| ПИСЬМЕННОЕ ЗАДАНИЕ |
Выведите без изменений строки записей, начиная со строки с «Click the 218 kg CO2 emission text» и до конца записей включительно. Изображения в ответ не включайте.

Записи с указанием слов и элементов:
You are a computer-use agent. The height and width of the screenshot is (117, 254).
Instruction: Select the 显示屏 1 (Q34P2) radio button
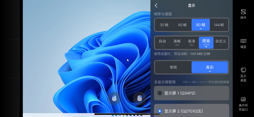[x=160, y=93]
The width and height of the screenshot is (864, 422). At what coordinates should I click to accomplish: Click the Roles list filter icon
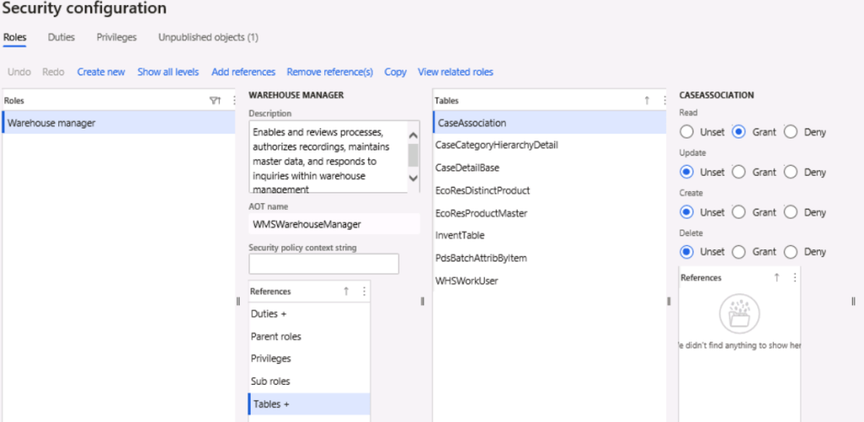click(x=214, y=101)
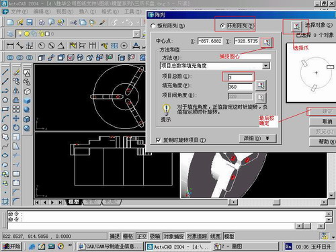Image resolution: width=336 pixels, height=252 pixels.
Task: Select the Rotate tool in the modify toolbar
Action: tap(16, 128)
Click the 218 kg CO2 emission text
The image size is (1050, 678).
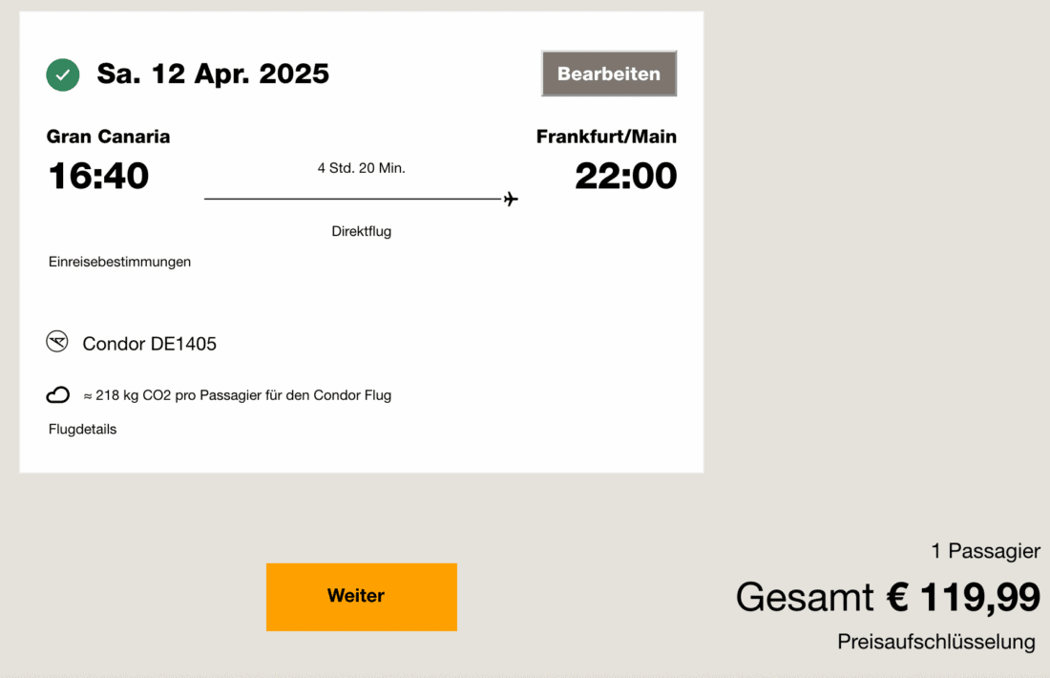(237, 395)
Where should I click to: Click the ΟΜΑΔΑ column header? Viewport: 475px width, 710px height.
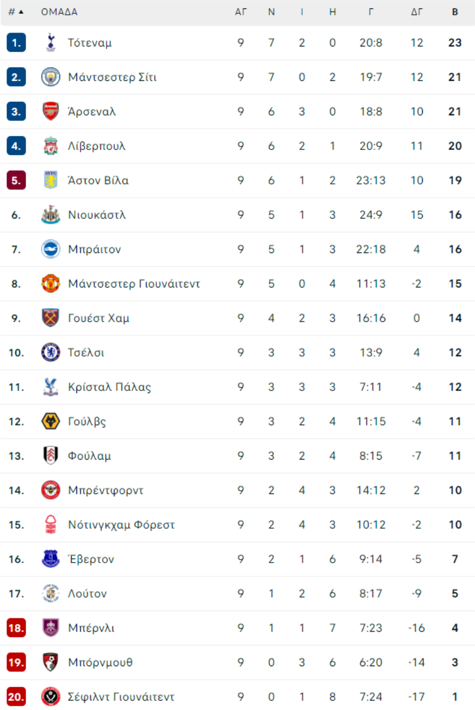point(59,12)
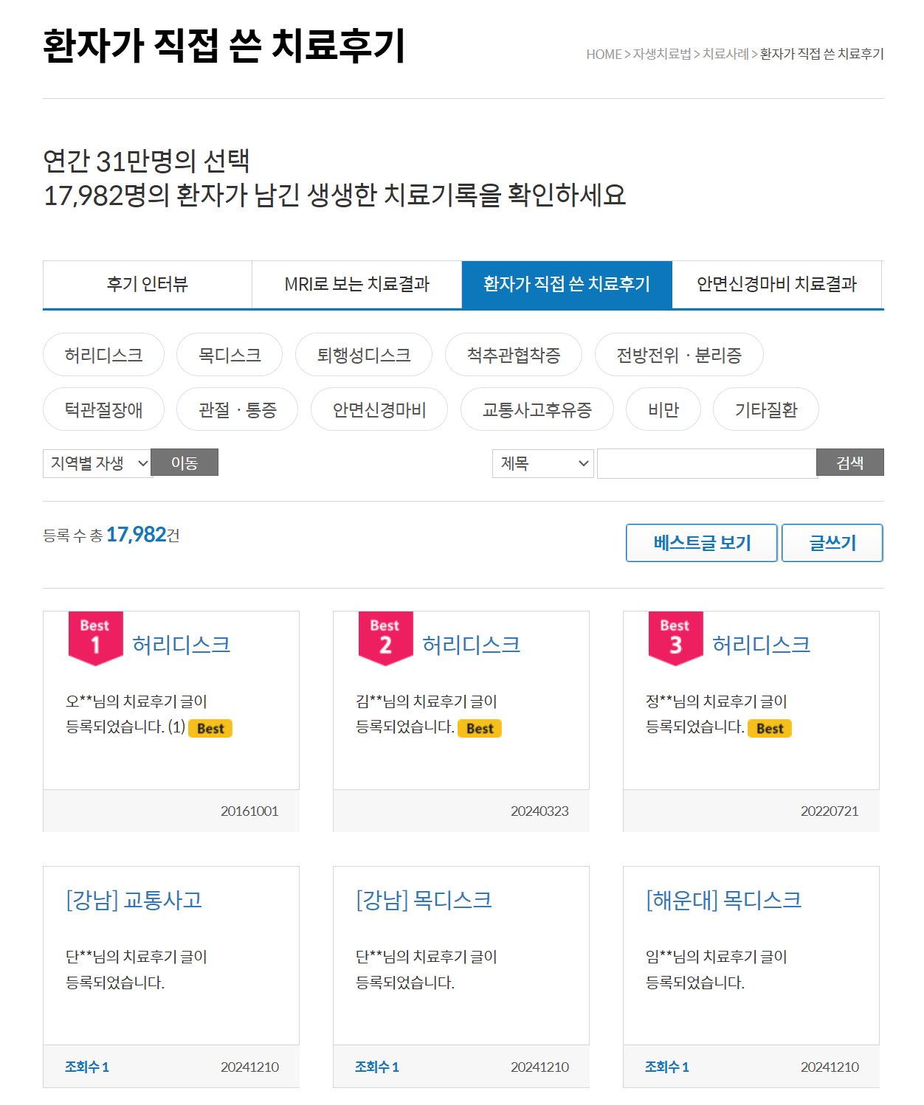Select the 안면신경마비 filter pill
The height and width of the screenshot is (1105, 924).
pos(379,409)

| РЕЗУЛЬТАТ ВЫПОЛНЕНИЯ |
Click the 218 kg CO2 emission text
The image size is (1050, 678).
(237, 395)
Where should I click to: Click the ΟΜΑΔΑ column header? Viewport: 475px width, 710px height.
point(59,12)
Select the 안면신경마비 filter pill
The height and width of the screenshot is (1105, 924).
pos(379,409)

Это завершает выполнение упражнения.